What is being asked
Give the entries again in full. Nothing may be altered.

____ Data for this task

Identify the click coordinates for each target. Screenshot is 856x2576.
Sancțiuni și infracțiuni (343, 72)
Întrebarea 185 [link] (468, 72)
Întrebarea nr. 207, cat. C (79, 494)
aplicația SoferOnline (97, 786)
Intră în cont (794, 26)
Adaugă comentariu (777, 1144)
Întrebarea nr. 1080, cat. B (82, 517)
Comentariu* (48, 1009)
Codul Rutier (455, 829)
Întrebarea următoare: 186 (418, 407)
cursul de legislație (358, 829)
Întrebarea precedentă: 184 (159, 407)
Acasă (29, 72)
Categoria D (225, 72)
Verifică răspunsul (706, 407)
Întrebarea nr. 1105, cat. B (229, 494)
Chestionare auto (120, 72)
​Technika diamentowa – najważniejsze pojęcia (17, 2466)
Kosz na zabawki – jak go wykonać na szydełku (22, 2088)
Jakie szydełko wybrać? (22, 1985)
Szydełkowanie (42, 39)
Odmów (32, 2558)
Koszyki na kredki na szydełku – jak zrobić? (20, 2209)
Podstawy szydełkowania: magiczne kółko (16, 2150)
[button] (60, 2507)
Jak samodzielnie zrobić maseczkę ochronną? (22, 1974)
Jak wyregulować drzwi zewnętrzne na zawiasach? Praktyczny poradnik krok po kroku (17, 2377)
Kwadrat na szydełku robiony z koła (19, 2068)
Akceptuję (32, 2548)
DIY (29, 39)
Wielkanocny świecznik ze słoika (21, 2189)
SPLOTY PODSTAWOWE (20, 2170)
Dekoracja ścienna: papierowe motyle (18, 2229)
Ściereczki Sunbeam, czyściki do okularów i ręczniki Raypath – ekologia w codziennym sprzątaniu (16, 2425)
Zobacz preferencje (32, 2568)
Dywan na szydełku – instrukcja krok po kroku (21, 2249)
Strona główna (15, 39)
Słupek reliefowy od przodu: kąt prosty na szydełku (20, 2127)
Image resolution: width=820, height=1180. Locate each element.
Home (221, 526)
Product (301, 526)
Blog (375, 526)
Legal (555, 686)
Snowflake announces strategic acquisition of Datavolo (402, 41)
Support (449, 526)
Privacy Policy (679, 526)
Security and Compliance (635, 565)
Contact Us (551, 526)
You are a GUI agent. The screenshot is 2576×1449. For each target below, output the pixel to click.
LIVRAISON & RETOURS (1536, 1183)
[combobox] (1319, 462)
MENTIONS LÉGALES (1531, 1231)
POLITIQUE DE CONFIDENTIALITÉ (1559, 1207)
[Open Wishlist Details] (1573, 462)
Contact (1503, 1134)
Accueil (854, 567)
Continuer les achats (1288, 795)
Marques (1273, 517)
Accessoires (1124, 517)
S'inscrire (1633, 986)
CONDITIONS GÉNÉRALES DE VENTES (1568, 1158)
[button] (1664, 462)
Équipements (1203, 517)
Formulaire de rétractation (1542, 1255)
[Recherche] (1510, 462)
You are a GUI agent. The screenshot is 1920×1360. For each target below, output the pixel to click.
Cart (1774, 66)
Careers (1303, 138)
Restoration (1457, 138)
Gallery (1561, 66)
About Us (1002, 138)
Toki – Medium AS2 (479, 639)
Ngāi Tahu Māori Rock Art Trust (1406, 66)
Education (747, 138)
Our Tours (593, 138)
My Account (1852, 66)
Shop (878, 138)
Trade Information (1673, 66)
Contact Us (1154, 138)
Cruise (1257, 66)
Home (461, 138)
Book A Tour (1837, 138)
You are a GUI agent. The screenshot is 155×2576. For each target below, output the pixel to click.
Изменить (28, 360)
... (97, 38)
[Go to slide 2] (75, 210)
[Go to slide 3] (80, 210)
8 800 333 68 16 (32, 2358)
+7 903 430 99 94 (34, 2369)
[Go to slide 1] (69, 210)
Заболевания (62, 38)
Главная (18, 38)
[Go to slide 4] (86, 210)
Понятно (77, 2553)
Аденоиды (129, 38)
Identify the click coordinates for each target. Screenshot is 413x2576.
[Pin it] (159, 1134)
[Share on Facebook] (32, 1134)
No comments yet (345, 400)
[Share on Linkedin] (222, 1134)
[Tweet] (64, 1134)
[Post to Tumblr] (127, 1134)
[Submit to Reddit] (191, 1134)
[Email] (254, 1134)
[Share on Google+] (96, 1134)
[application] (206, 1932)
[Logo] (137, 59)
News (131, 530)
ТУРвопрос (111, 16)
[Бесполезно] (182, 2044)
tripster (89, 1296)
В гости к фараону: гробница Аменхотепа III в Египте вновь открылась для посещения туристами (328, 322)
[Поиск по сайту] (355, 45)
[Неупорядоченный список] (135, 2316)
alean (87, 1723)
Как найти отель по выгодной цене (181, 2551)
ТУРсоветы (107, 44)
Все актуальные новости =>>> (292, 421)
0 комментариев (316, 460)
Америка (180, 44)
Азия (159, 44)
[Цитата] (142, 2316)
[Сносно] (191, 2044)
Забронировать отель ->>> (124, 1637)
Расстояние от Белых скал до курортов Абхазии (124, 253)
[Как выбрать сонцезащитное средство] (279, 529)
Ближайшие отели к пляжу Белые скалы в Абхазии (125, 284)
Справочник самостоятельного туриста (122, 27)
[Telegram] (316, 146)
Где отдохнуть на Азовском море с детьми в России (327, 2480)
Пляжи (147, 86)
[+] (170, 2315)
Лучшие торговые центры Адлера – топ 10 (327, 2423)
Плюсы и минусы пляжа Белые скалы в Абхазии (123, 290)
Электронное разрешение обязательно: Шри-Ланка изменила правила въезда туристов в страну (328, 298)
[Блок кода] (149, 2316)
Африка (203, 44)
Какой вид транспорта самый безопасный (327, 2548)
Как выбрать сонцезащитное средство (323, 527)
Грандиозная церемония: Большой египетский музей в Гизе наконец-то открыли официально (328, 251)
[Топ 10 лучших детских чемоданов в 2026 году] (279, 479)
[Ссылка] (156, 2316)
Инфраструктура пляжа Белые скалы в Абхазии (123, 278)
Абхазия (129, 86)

________

Result for this task
Identify the click coordinates for each target. Screenshot is 856x2576.
Sancțiuni și infracțiuni (343, 72)
Întrebarea 185 [link] (468, 72)
Întrebarea nr. 207, cat. C (79, 494)
aplicația SoferOnline (97, 786)
Intră în cont (794, 26)
Adaugă comentariu (777, 1144)
Întrebarea nr. 1080, cat. B (82, 517)
Comentariu* (48, 1009)
Codul Rutier (455, 829)
Întrebarea următoare: 186 (418, 407)
cursul de legislație (358, 829)
Întrebarea precedentă: 184 (159, 407)
Acasă (29, 72)
Categoria D (225, 72)
Verifică răspunsul (706, 407)
Întrebarea nr. 1105, cat. B (229, 494)
Chestionare auto (120, 72)
​Technika diamentowa – najważniejsze pojęcia (17, 2466)
Kosz na zabawki – jak go wykonać na szydełku (22, 2088)
Jakie szydełko wybrać? (22, 1985)
Szydełkowanie (42, 39)
Odmów (32, 2558)
Koszyki na kredki na szydełku – jak zrobić? (20, 2209)
Podstawy szydełkowania: magiczne kółko (16, 2150)
[button] (60, 2507)
Jak samodzielnie zrobić maseczkę ochronną? (22, 1974)
Jak wyregulować drzwi zewnętrzne na zawiasach? Praktyczny poradnik krok po kroku (17, 2377)
Kwadrat na szydełku robiony z koła (19, 2068)
Akceptuję (32, 2548)
DIY (29, 39)
Wielkanocny świecznik ze słoika (21, 2189)
SPLOTY PODSTAWOWE (20, 2170)
Dekoracja ścienna: papierowe motyle (18, 2229)
Ściereczki Sunbeam, czyściki do okularów i ręczniki Raypath – ekologia w codziennym sprzątaniu (16, 2425)
Zobacz preferencje (32, 2568)
Dywan na szydełku – instrukcja krok po kroku (21, 2249)
Strona główna (15, 39)
Słupek reliefowy od przodu: kąt prosty na szydełku (20, 2127)
Image resolution: width=820, height=1180. Locate each element.
Home (221, 526)
Product (301, 526)
Blog (375, 526)
Legal (555, 686)
Snowflake announces strategic acquisition of Datavolo (402, 41)
Support (449, 526)
Privacy Policy (679, 526)
Security and Compliance (635, 565)
Contact Us (551, 526)
You are a GUI agent. The screenshot is 2576×1449. For each target below, output the pixel to click.
LIVRAISON & RETOURS (1536, 1183)
[combobox] (1319, 462)
MENTIONS LÉGALES (1531, 1231)
POLITIQUE DE CONFIDENTIALITÉ (1559, 1207)
[Open Wishlist Details] (1573, 462)
Contact (1503, 1134)
Accueil (854, 567)
Continuer les achats (1288, 795)
Marques (1273, 517)
Accessoires (1124, 517)
S'inscrire (1633, 986)
CONDITIONS GÉNÉRALES DE VENTES (1568, 1158)
[button] (1664, 462)
Équipements (1203, 517)
Formulaire de rétractation (1542, 1255)
[Recherche] (1510, 462)
You are a GUI agent. The screenshot is 1920×1360. For each target below, output the pixel to click.
Cart (1774, 66)
Careers (1303, 138)
Restoration (1457, 138)
Gallery (1561, 66)
About Us (1002, 138)
Toki – Medium AS2 (479, 639)
Ngāi Tahu Māori Rock Art Trust (1406, 66)
Education (747, 138)
Our Tours (593, 138)
My Account (1852, 66)
Shop (878, 138)
Trade Information (1673, 66)
Contact Us (1154, 138)
Cruise (1257, 66)
Home (461, 138)
Book A Tour (1837, 138)
You are a GUI agent. The screenshot is 155×2576. For each target below, output the pixel to click.
Изменить (28, 360)
... (97, 38)
[Go to slide 2] (75, 210)
[Go to slide 3] (80, 210)
8 800 333 68 16 (32, 2358)
+7 903 430 99 94 (34, 2369)
[Go to slide 1] (69, 210)
Заболевания (62, 38)
Главная (18, 38)
[Go to slide 4] (86, 210)
Понятно (77, 2553)
Аденоиды (129, 38)
Identify the click coordinates for each target. Screenshot is 413x2576.
[Pin it] (159, 1134)
[Share on Facebook] (32, 1134)
No comments yet (345, 400)
[Share on Linkedin] (222, 1134)
[Tweet] (64, 1134)
[Post to Tumblr] (127, 1134)
[Submit to Reddit] (191, 1134)
[Email] (254, 1134)
[Share on Google+] (96, 1134)
[application] (206, 1932)
[Logo] (137, 59)
News (131, 530)
ТУРвопрос (111, 16)
[Бесполезно] (182, 2044)
tripster (89, 1296)
В гости к фараону: гробница Аменхотепа III в Египте вновь открылась для посещения туристами (328, 322)
[Поиск по сайту] (355, 45)
[Неупорядоченный список] (135, 2316)
alean (87, 1723)
Как найти отель по выгодной цене (181, 2551)
ТУРсоветы (107, 44)
Все актуальные новости =>>> (292, 421)
0 комментариев (316, 460)
Америка (180, 44)
Азия (159, 44)
[Цитата] (142, 2316)
[Сносно] (191, 2044)
Забронировать отель ->>> (124, 1637)
Расстояние от Белых скал до курортов Абхазии (124, 253)
[Как выбрать сонцезащитное средство] (279, 529)
Ближайшие отели к пляжу Белые скалы в Абхазии (125, 284)
Справочник самостоятельного туриста (122, 27)
[Telegram] (316, 146)
Где отдохнуть на Азовском море с детьми в России (327, 2480)
Пляжи (147, 86)
[+] (170, 2315)
Лучшие торговые центры Адлера – топ 10 (327, 2423)
Плюсы и минусы пляжа Белые скалы в Абхазии (123, 290)
Электронное разрешение обязательно: Шри-Ланка изменила правила въезда туристов в страну (328, 298)
[Блок кода] (149, 2316)
Африка (203, 44)
Какой вид транспорта самый безопасный (327, 2548)
Как выбрать сонцезащитное средство (323, 527)
Грандиозная церемония: Большой египетский музей в Гизе наконец-то открыли официально (328, 251)
[Топ 10 лучших детских чемоданов в 2026 году] (279, 479)
[Ссылка] (156, 2316)
Инфраструктура пляжа Белые скалы в Абхазии (123, 278)
Абхазия (129, 86)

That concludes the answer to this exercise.